Robb has assembled 23 artists from across the country working in media ranging from painting, photography, sculpture and textiles, to film, video, sound art, installation, and performance art.
The full line-up, some of whom will present multiple works, comprises Abdul Abdullah (NSW), Mike Bianco (WA), Polly Borland (Vic), Michael Candy (Qld), Megan Cope (Vic), Erin Coates and Anna Nazzari (WA), Julian Day (NSW), Karla Dickens (NSW), Mikala Dwyer (Vic), Brent Harris (Vic), Aldo Iacobelli (SA), Pierre Mukeba (SA), David Noonan (Vic), Mike Parr (NSW), Julia Robinson (SA), Yhonnie Scarce (SA), Garry Stewart and Australian Dance Theatre (SA), Mark Valenzuela (SA), Stelarc (Vic), Kynan Tan (NSW), Willoh S. Weiland (Tas) and Judith Wright (Qld).
The 2020 Biennial – which marks the 30th anniversary of the exhibition and will run from February 29 until June 8 – will see a “marked increase” in the amount of live art and performance and sound work, Robb says.

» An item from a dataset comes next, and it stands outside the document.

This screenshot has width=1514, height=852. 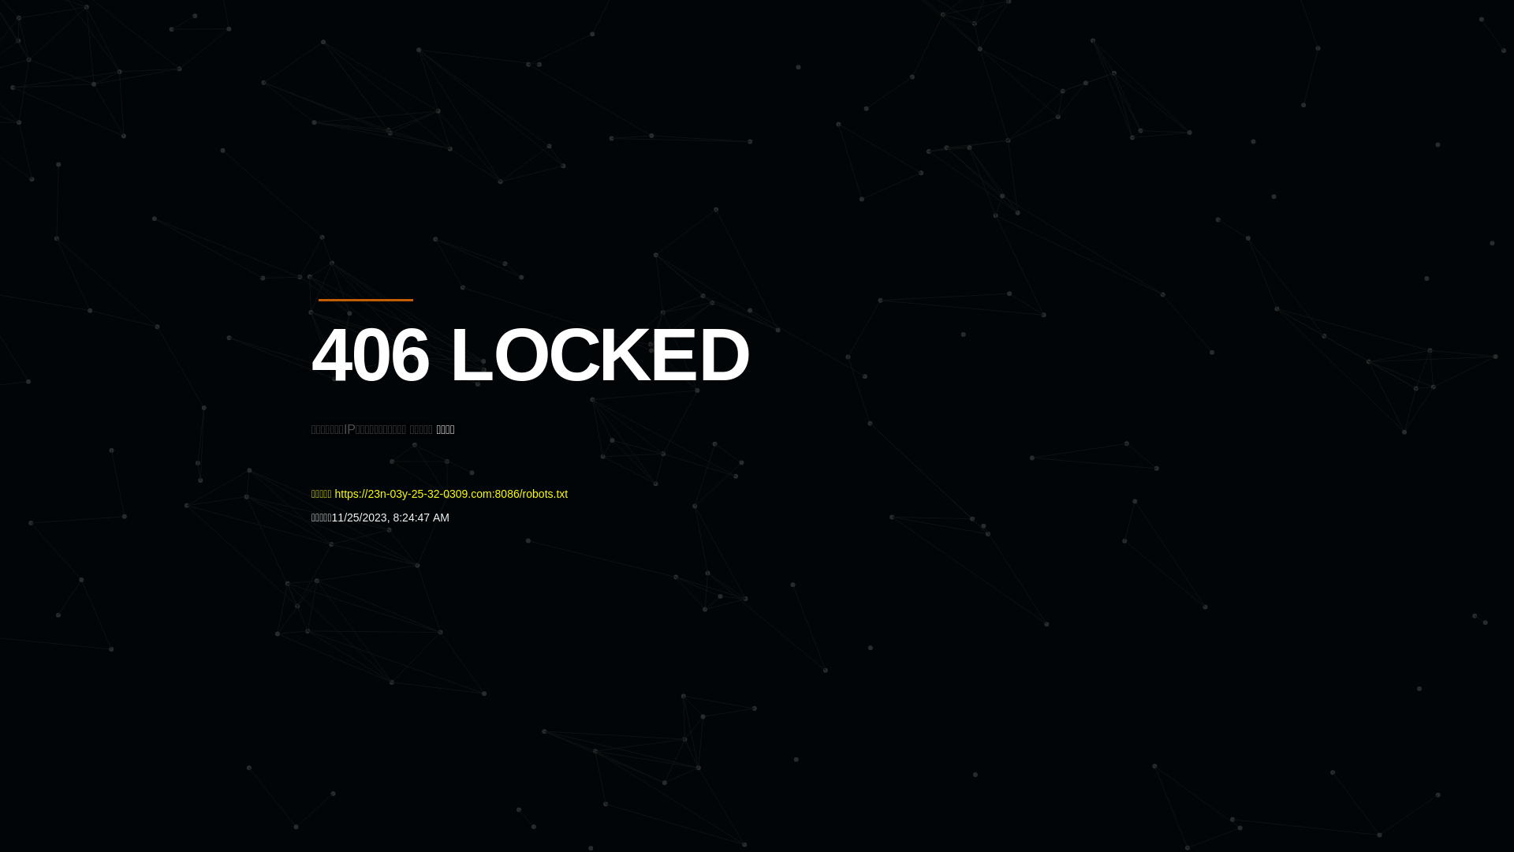 What do you see at coordinates (427, 90) in the screenshot?
I see `'Quatro'` at bounding box center [427, 90].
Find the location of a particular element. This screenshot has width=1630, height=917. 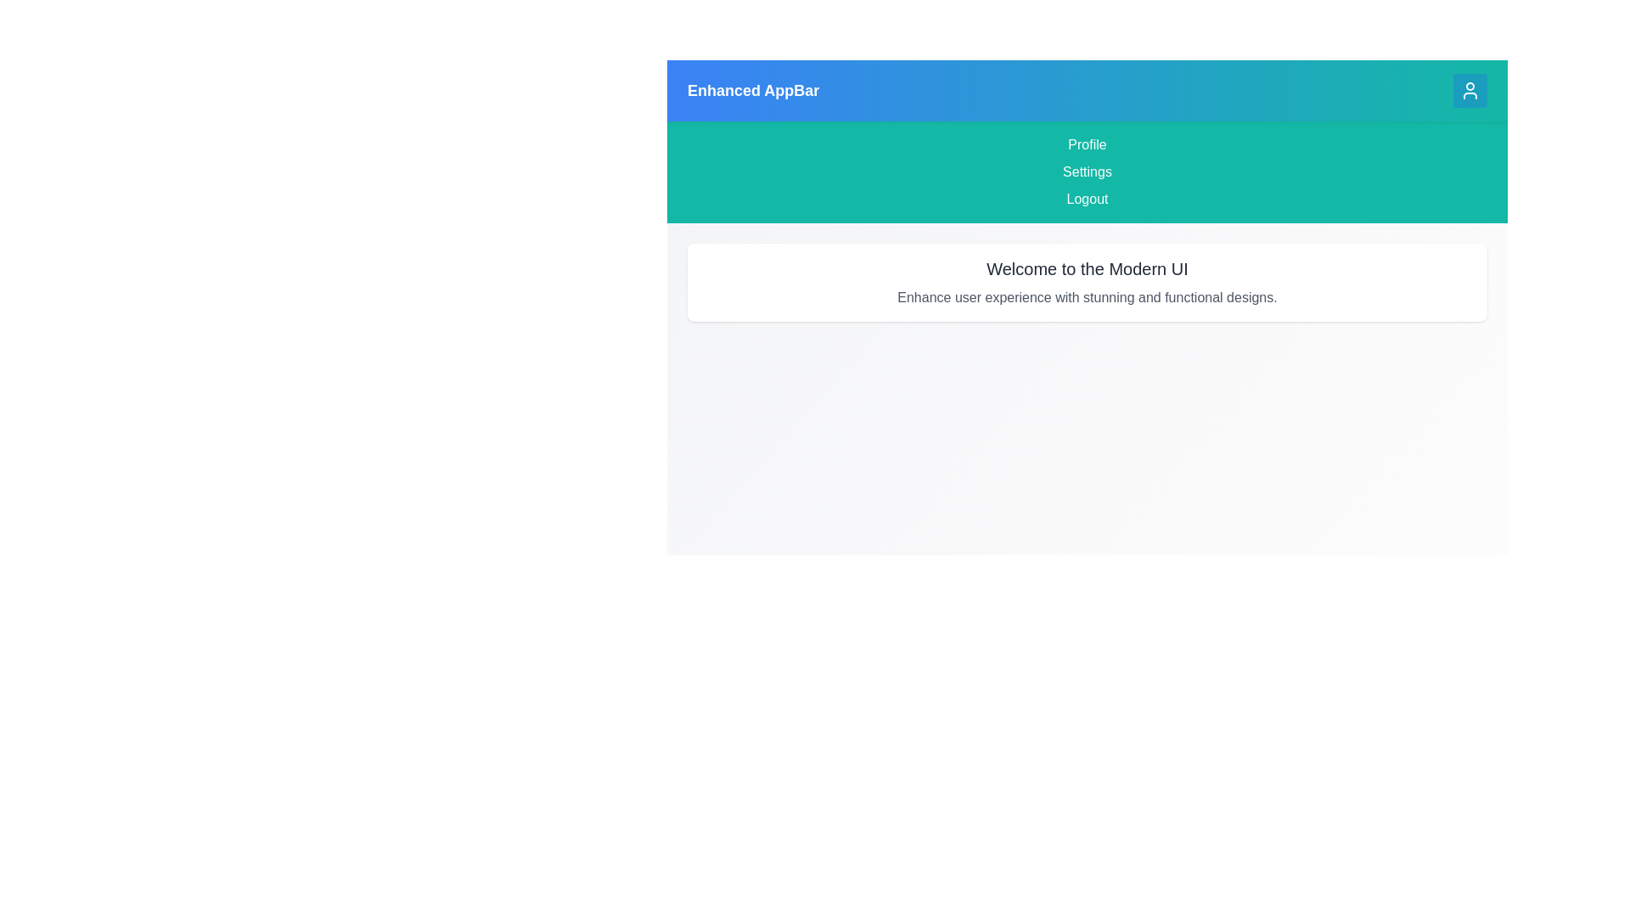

While most works will be on display in the Art Gallery of SA, around six projects will be presented in the Adelaide Botanic Garden and its Museum of Economic Botany.
One of these is by WA-based bio artist, activist and beekeeper Mike Bianco, who will create a stand-alone “Pavilion of Transformation” within the garden.
“He’s creating a bed upon a live beehive of over 50,000 bees,” Robb says.
“Part of it will be a performance where he will take you through and you can sleep with the bees to encourage inter-species intimacy. It’s very unusual and exciting and actually very beautiful.
“Mike describes monsters as the spectre of ecological collapse, and bees tell us a lot about the health of our ecology.”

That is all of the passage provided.